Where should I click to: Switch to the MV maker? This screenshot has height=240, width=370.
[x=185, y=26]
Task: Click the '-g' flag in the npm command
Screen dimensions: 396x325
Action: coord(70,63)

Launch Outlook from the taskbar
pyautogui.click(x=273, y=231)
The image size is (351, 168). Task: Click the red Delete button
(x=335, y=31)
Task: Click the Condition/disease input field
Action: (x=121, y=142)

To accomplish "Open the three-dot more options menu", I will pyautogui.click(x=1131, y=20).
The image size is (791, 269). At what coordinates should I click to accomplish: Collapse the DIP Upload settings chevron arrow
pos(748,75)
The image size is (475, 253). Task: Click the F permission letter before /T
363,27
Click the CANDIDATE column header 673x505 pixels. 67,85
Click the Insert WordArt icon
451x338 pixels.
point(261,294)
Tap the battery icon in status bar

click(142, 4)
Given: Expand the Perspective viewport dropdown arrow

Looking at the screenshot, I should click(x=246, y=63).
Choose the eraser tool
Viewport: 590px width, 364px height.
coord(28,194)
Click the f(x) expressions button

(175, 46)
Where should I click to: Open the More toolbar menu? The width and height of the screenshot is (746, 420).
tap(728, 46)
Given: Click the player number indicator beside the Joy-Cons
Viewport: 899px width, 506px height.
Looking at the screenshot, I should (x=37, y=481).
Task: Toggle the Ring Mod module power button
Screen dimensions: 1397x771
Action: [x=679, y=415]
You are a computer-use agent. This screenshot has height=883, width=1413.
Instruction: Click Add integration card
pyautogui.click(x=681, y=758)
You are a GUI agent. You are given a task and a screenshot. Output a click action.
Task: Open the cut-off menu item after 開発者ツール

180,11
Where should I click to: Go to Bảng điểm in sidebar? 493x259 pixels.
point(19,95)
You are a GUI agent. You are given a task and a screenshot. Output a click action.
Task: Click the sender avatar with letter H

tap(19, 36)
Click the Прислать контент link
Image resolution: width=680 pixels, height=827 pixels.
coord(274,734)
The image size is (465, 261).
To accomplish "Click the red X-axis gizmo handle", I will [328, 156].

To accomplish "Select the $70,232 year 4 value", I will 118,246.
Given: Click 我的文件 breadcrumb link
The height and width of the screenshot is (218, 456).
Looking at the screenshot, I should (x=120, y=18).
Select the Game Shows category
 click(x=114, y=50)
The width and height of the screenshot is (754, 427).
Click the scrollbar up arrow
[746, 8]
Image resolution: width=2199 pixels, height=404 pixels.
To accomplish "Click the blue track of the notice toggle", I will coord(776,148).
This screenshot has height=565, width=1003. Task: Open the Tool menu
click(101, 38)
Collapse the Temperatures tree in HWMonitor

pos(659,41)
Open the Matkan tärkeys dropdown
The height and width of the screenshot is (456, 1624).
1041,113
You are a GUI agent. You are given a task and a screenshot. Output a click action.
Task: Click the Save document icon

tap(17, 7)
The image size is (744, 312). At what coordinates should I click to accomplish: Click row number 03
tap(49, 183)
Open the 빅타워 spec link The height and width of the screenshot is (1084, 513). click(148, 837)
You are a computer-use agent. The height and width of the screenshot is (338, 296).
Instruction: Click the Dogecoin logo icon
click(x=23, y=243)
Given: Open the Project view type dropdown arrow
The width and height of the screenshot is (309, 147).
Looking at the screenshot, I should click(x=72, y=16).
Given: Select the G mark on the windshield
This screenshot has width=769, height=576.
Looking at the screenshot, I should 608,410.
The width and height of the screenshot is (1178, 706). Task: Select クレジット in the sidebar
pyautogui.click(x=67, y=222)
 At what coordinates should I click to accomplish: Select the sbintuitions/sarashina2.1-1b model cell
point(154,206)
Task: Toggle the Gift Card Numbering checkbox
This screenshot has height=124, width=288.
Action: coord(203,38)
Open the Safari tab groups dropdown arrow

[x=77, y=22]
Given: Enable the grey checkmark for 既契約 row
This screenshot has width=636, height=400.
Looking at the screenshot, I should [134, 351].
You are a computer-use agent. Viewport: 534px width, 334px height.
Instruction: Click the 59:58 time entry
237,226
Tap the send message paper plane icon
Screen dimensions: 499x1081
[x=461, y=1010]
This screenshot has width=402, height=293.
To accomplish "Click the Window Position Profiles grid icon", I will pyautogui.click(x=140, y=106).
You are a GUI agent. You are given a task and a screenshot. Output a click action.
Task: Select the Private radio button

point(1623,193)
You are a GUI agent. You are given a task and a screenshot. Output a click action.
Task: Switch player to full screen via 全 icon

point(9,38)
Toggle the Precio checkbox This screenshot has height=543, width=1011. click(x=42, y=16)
----------
Please copy the lines above exactly, beginning with the line that contains "Select the Game Shows category" and ending after the line that contains "Looking at the screenshot, I should [134, 351].".

Select the Game Shows category
 click(x=114, y=50)
The width and height of the screenshot is (754, 427).
Click the scrollbar up arrow
[746, 8]
Image resolution: width=2199 pixels, height=404 pixels.
To accomplish "Click the blue track of the notice toggle", I will coord(776,148).
This screenshot has height=565, width=1003. Task: Open the Tool menu
click(101, 38)
Collapse the Temperatures tree in HWMonitor

pos(659,41)
Open the Matkan tärkeys dropdown
The height and width of the screenshot is (456, 1624).
1041,113
You are a GUI agent. You are given a task and a screenshot. Output a click action.
Task: Click the Save document icon

tap(17, 7)
The image size is (744, 312). At what coordinates should I click to accomplish: Click row number 03
tap(49, 183)
Open the 빅타워 spec link The height and width of the screenshot is (1084, 513). click(148, 837)
You are a computer-use agent. The height and width of the screenshot is (338, 296).
Instruction: Click the Dogecoin logo icon
click(x=23, y=243)
Given: Open the Project view type dropdown arrow
The width and height of the screenshot is (309, 147).
Looking at the screenshot, I should click(x=72, y=16).
Given: Select the G mark on the windshield
This screenshot has width=769, height=576.
Looking at the screenshot, I should 608,410.
The width and height of the screenshot is (1178, 706). Task: Select クレジット in the sidebar
pyautogui.click(x=67, y=222)
 At what coordinates should I click to accomplish: Select the sbintuitions/sarashina2.1-1b model cell
point(154,206)
Task: Toggle the Gift Card Numbering checkbox
This screenshot has height=124, width=288.
Action: coord(203,38)
Open the Safari tab groups dropdown arrow

[x=77, y=22]
Given: Enable the grey checkmark for 既契約 row
This screenshot has width=636, height=400.
Looking at the screenshot, I should [134, 351].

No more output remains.